**TEXT SECTION:**

Yet this statement is not precisely aligned with U.S. practice, which has always automatically blamed Assad for chemical weapons attacks, without ever bothering to “trace where they came from” or to limit retaliation to the arms stocks themselves.

Understanding Putin

As for Russia, Macron was also ambiguous, stressing unspecified “disagreements” with Vladimir Putin over Ukraine, while distancing himself from current anti-Putin hysteria in Washington by observing that Putin’s objective is to ensure the survival of his country, not to weaken the West.

Any one of the other leading candidates for the French presidency would almost certainly have gone farther toward rapprochement with Russia. While neoconservative influence has permeated French media and the Socialist Party, it does not control the French establishment as in the United States. Macron’s statements are a long overdue recognition of reality in harmony with informed opinion in France, notably in the diplomatic, military and business communities, which see the U.S.-induced Russian bashing as unjustified, contrary to French interests, and dangerous. These shifts in foreign policy were probably an inevitable reaction against the past ten years of Sarkozy-Hollande’s absurd role as puppy dog running ahead of its American master, yapping at Washignton’s chosen enemy.

**DATA EXCERPT:**
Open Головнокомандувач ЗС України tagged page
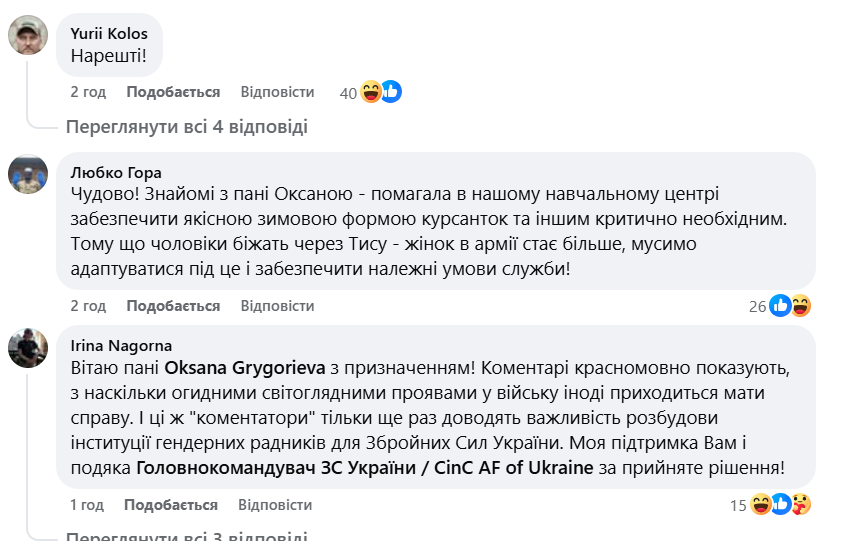The width and height of the screenshot is (851, 541). (365, 467)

**STATED TASK 1:**
In the text on Macron and Putin, what does Macron say Putin's objective is?
**STATED TASK 2:**
Turn the paragraph of the text on Macron and Putin that opens with "As for Russia" into a short bulleted list that keeps its main facts.

**FINAL ANSWER 1:**
Putin's objective is to ensure the survival of his country, not to weaken the West.

**FINAL ANSWER 2:**
- Macron was ambiguous on Russia.
- He stressed unspecified "disagreements" with Vladimir Putin over Ukraine.
- He distanced himself from the current anti-Putin hysteria in Washington.
- He observed that Putin's objective is to ensure his country's survival, not to weaken the West.